# [WHAT TO PRODUCE]
Please copy out the records from the line containing "The image size is (600, 488)." through the line containing "tap(66, 251)", with both lines included, exactly as they appear, and output nothing else.

# [DATA RECORDS]
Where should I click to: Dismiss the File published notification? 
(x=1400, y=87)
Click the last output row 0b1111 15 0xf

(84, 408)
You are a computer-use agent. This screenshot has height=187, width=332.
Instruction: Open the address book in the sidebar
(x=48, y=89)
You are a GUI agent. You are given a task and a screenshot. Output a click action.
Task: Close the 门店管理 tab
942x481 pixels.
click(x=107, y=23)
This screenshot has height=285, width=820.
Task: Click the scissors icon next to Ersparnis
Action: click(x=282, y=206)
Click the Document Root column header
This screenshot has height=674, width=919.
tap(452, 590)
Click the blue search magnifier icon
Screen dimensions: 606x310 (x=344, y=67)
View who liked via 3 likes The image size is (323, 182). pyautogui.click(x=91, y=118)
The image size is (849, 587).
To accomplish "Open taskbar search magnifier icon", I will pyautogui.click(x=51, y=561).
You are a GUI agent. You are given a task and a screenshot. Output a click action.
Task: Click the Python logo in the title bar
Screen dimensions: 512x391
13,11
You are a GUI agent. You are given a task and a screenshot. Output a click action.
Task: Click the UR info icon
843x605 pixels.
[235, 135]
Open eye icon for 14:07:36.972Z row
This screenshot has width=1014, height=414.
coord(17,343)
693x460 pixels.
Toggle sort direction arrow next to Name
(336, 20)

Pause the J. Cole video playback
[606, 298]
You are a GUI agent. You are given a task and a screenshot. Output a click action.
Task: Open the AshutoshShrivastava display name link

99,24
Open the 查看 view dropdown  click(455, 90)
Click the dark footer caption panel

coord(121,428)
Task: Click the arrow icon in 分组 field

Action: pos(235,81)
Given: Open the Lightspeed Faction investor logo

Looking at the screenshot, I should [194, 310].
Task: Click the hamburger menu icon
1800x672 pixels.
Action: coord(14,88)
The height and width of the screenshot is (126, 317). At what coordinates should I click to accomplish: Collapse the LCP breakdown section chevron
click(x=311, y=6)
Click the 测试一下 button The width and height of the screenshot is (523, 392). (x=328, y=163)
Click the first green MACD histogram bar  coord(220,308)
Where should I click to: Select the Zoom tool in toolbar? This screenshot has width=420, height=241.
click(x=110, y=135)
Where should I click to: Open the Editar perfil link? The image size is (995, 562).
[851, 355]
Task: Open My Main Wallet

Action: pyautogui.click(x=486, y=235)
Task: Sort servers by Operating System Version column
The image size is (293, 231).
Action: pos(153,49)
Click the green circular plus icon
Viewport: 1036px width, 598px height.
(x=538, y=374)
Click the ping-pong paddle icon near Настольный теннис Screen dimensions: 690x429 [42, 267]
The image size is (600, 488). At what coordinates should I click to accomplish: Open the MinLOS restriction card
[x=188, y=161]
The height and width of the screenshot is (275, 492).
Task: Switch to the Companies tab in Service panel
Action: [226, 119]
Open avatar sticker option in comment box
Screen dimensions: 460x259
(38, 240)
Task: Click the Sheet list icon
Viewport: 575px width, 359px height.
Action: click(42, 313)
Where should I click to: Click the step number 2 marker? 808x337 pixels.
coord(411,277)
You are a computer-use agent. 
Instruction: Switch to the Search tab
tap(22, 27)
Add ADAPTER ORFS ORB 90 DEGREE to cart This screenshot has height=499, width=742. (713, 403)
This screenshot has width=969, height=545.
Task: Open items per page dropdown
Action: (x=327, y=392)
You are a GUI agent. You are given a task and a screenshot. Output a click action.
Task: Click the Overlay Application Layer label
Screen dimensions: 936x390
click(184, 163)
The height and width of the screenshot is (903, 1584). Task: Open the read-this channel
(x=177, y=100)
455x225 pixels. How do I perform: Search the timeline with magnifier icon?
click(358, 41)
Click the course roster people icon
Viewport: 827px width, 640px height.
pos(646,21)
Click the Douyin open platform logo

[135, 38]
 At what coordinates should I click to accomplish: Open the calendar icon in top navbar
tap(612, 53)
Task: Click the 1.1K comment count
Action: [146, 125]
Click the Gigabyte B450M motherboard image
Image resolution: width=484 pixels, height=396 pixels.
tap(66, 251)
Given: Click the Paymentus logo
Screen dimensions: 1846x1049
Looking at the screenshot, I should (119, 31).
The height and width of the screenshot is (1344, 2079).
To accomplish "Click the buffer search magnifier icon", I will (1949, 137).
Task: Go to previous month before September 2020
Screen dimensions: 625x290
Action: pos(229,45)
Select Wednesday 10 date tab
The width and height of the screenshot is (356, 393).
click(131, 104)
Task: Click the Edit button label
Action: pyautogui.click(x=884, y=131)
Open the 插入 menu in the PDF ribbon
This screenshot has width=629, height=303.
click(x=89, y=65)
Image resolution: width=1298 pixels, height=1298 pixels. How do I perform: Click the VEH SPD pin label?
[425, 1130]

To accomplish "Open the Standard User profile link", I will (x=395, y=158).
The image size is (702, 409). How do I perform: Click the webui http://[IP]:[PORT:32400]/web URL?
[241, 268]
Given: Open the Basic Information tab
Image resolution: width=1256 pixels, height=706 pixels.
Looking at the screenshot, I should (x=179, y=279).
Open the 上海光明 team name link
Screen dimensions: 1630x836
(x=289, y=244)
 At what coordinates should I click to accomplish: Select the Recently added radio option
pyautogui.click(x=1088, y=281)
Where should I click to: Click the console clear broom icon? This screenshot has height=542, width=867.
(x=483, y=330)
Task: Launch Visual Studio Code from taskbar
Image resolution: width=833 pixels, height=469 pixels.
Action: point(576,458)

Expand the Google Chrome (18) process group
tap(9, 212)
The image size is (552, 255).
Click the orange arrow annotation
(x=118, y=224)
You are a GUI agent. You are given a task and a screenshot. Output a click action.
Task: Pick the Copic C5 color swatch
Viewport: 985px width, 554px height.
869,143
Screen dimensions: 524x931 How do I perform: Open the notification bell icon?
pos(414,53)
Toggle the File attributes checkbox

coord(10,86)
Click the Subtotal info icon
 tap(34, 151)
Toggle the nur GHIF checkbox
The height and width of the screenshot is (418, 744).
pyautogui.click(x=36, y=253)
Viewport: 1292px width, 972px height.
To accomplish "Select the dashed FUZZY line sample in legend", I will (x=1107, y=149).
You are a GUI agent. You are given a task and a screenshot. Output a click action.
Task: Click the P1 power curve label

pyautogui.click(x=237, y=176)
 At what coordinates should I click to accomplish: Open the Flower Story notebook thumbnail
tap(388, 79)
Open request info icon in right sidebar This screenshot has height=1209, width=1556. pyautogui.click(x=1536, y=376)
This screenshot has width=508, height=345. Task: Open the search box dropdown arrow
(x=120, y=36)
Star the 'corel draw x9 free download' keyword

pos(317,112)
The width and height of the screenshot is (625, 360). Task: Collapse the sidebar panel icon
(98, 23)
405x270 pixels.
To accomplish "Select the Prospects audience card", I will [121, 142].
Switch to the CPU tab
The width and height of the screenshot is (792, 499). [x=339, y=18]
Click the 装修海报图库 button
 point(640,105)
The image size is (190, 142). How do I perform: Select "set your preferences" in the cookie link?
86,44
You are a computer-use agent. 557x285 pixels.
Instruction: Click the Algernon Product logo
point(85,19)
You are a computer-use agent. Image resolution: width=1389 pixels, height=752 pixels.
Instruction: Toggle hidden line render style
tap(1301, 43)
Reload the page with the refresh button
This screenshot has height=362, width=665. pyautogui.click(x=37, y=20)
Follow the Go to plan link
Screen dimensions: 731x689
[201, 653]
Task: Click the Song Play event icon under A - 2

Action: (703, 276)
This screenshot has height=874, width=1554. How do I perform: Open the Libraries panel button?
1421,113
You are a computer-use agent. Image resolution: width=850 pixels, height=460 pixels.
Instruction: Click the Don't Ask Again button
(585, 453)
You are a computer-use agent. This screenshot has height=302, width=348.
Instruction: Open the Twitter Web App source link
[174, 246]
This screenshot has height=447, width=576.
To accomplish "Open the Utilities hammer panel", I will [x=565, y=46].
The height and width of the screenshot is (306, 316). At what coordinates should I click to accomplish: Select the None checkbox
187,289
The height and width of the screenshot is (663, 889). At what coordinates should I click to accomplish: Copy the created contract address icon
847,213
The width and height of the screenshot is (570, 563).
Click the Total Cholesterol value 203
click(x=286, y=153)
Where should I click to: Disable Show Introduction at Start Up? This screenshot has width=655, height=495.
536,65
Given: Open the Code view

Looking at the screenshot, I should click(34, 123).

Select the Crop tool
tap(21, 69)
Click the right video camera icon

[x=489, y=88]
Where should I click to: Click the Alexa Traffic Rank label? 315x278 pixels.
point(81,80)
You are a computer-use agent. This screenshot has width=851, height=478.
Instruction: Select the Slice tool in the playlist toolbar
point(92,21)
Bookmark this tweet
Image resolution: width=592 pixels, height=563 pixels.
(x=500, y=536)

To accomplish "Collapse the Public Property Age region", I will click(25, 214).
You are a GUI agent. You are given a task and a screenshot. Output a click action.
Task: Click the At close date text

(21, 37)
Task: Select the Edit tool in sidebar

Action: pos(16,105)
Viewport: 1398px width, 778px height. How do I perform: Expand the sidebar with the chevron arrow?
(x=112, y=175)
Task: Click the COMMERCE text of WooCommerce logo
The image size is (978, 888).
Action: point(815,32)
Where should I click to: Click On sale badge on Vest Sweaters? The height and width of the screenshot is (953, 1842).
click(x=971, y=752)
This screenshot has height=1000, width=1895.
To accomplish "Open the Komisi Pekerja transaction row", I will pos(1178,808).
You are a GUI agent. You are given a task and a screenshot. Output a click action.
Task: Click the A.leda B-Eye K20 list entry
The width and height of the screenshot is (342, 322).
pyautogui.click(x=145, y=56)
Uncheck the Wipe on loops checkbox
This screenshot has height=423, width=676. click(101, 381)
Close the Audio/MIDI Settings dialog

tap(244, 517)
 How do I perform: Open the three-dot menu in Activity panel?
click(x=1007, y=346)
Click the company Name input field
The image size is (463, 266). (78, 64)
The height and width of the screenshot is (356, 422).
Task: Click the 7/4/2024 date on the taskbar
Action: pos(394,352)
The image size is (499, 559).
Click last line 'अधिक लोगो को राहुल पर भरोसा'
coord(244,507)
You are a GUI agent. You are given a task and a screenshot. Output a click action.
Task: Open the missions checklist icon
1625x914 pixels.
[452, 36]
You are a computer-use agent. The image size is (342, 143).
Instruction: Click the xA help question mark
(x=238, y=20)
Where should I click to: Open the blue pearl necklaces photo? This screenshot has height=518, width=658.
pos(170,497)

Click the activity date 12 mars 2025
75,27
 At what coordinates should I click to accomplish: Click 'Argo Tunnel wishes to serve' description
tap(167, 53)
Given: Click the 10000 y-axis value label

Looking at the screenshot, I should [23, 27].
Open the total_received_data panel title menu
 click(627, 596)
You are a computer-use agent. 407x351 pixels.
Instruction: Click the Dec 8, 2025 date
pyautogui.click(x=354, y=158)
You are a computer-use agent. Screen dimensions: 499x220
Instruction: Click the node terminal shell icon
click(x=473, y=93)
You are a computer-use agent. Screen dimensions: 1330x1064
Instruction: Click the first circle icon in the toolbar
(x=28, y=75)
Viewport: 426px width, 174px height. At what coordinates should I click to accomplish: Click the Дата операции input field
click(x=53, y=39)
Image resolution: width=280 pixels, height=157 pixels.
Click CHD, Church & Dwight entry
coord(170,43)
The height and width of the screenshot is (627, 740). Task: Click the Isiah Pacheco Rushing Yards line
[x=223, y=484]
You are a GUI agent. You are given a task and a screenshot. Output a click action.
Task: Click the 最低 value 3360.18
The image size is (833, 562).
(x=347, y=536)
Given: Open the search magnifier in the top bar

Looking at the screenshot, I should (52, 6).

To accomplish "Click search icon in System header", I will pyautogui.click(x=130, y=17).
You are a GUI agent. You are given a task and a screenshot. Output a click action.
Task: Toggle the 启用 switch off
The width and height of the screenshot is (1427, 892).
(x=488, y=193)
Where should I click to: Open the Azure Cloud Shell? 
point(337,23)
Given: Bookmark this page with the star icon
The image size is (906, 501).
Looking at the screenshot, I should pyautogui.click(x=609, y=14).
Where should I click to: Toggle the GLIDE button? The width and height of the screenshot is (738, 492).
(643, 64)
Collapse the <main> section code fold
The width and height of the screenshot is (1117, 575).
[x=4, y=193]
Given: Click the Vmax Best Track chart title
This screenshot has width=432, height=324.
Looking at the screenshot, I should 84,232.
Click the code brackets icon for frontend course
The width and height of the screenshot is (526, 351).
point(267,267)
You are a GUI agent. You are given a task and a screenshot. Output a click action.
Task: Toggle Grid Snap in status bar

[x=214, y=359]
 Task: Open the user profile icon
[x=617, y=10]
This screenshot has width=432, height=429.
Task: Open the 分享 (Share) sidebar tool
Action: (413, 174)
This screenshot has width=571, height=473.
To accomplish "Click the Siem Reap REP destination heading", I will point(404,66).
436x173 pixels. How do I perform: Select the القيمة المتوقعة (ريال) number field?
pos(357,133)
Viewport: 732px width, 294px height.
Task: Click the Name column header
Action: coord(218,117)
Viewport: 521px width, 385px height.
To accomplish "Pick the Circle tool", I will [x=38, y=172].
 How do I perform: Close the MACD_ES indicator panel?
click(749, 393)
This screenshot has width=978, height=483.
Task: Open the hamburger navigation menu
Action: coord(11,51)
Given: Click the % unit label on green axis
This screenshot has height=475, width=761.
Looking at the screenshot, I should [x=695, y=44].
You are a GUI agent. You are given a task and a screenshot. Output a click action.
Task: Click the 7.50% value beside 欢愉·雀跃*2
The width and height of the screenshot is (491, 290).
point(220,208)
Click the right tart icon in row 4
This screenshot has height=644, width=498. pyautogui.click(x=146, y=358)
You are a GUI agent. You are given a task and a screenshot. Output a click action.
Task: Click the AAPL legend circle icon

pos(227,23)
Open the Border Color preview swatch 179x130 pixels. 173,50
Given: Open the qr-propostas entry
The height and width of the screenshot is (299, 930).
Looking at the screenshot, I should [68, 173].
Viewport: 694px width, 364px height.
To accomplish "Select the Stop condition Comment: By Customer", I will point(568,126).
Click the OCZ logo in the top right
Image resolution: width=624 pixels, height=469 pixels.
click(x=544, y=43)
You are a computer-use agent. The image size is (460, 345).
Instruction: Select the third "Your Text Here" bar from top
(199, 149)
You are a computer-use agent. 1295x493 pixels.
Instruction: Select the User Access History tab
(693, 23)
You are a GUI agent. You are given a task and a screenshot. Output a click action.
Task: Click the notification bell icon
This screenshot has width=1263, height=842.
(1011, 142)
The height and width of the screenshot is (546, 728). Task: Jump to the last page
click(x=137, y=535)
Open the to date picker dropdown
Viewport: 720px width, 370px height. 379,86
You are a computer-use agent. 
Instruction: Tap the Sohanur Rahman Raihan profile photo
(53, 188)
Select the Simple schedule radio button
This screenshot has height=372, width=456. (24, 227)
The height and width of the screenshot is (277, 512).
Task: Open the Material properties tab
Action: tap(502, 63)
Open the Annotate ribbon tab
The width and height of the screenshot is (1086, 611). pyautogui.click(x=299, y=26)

# [EXERCISE OUTPUT]
The image size is (600, 488). At what coordinates should I click to accomplish: Open the MinLOS restriction card
[x=188, y=161]
The height and width of the screenshot is (275, 492).
Task: Switch to the Companies tab in Service panel
Action: [226, 119]
Open avatar sticker option in comment box
Screen dimensions: 460x259
(38, 240)
Task: Click the Sheet list icon
Viewport: 575px width, 359px height.
Action: click(42, 313)
Where should I click to: Click the step number 2 marker? 808x337 pixels.
coord(411,277)
You are a computer-use agent. 
Instruction: Switch to the Search tab
tap(22, 27)
Add ADAPTER ORFS ORB 90 DEGREE to cart This screenshot has height=499, width=742. (713, 403)
This screenshot has width=969, height=545.
Task: Open items per page dropdown
Action: (x=327, y=392)
You are a GUI agent. You are given a task and a screenshot. Output a click action.
Task: Click the Overlay Application Layer label
Screen dimensions: 936x390
click(184, 163)
The height and width of the screenshot is (903, 1584). Task: Open the read-this channel
(x=177, y=100)
455x225 pixels. How do I perform: Search the timeline with magnifier icon?
click(358, 41)
Click the course roster people icon
Viewport: 827px width, 640px height.
pos(646,21)
Click the Douyin open platform logo

[135, 38]
 At what coordinates should I click to accomplish: Open the calendar icon in top navbar
tap(612, 53)
Task: Click the 1.1K comment count
Action: [146, 125]
Click the Gigabyte B450M motherboard image
Image resolution: width=484 pixels, height=396 pixels.
tap(66, 251)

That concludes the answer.